Estudo da Embrapa Solos e Embrapa Milho e Sorgo feito a pedido do governo de Minas Gerais mostra que o solo das áreas atingidas pela lama da barragem da mineradora Samarco, em Mariana, não tem condições para o desenvolvimento de atividades agropecuárias. O trabalho foi feito em conjunto com a Secretaria de Estado de Agricultura, a Emater-MG e a Epamig. A pesquisa também mostra que não foi detectada a presença de metais pesados em níveis tóxicos nas amostras coletadas.

"O que o relatório aponta é deficiência de fertilidade do solo, após a avalanche de lama e rejeitos de mineração.

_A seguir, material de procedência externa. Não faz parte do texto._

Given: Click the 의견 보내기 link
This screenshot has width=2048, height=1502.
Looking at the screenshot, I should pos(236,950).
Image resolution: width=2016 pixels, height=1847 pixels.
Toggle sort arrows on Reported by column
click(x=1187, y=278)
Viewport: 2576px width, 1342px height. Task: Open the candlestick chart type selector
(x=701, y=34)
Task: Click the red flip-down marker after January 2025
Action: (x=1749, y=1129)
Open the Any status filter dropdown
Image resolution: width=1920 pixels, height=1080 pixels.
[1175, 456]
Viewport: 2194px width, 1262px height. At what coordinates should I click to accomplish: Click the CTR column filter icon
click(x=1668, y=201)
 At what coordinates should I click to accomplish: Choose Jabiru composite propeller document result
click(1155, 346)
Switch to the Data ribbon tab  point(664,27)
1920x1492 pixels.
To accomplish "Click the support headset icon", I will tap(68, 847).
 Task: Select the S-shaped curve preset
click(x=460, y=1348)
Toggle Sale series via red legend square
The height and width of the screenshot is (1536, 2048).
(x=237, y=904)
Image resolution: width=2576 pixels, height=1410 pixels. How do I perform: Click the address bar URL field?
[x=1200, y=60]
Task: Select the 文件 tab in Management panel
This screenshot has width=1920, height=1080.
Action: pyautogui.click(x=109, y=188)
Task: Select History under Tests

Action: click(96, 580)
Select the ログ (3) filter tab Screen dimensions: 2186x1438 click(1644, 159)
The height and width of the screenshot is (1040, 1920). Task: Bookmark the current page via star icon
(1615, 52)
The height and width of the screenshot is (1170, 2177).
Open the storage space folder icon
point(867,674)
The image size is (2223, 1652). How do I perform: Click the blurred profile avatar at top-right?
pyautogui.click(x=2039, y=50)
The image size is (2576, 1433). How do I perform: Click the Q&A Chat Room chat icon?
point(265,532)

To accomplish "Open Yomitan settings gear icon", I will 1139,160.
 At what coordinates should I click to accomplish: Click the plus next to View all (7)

Existem também problemas de ordem física. Surgiu uma nova camada na parte superior do solo que é praticamente inerte", explica o presidente da Emater-MG, Amarildo Kalil. A área atingida pelos rejeitos é de 1.430 hectares e abrange os municípios de Mariana, Barra Longa e Rio Doce. Nos outros locais, os prejuízos ficaram mais concentrados na calha do Rio Doce e na vegetação ciliar.

"Apesar de não ser tóxico, o material que está se sedimentando não oferece condições para a germinação de sementes, nem para o desenvolvimento radicular das plantas. Além da baixa fertilidade e dificuldade de infiltração de água, o nível de matéria orgânica necessário para a vida microbiana do solo também foi bastante prejudicado", explica Kalil.